Figure 1. RAAS activation and levels of pharmacologic intervention.

The renin-angiotensin-aldosterone system (RAAS) is a multisystem, endocrine cascade that regulates electrolyte homeostasis and blood pressure through actions on the kidney and heart. RAAS overactivation is pathologic, and multiple pharmacologic agents have been devised, both in experimental phase (white ovals) and in clinical use (shaded ovals), to target various levels of RAAS activation. Heart failure treatment is multimodal with combinatorial pharmacologic agents including inhibitors of RAAS as well as of other neuroendocrine systems that become pathologically overactivated in heart disease.
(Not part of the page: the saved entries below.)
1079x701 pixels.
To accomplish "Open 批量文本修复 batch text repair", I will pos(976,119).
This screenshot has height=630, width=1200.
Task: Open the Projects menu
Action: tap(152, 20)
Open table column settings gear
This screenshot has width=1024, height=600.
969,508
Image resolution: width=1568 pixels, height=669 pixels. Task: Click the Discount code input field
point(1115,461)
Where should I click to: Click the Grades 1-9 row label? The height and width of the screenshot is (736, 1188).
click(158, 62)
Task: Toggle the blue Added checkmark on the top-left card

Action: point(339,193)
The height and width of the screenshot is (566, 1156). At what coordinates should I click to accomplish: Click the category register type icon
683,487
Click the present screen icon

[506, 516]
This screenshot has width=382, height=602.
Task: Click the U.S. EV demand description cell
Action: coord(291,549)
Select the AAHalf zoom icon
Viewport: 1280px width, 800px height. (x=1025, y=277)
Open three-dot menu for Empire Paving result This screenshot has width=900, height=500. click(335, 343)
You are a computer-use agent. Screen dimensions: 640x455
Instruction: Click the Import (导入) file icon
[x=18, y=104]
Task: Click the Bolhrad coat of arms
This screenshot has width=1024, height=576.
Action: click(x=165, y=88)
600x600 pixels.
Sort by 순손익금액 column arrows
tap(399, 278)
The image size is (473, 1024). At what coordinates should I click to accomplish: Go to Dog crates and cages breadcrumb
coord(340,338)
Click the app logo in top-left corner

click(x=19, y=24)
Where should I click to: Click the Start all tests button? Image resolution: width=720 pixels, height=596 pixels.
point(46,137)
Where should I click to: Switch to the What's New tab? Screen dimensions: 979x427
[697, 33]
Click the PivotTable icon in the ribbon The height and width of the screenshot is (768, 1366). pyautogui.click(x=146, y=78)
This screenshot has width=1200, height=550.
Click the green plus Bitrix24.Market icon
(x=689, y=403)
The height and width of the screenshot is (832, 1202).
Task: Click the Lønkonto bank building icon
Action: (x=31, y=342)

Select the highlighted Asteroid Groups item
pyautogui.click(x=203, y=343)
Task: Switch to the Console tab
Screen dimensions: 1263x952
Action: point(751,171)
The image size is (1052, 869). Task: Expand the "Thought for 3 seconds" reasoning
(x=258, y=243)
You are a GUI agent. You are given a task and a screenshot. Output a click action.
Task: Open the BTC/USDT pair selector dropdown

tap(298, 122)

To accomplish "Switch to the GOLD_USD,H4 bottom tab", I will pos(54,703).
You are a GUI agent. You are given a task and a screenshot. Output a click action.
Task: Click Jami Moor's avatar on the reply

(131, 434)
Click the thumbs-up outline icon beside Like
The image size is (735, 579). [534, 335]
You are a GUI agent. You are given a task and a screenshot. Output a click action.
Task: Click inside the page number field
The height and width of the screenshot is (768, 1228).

Aldosterone is the terminal effector of the RAAS pathway, and advantages of targeting aldosterone synthesis or its receptor activation include specificity and avoidance of the aldosterone escape phenomenon. While the two mineralocorticoid receptor blockers (MRBs), spironolactone and eplerenone, have emerged to the front-line of heart failure therapy, the aldosterone synthase inhibitors (ASIs) such as FAD286 and LCI699 are still currently in experimental phase (Box 2). Other abbreviations: ACEI=angiotensin converting enzyme inhibitor, ARB=angiotensin receptor blocker, AT1R=angiotensin II receptor, CYP11B2=aldosterone synthase.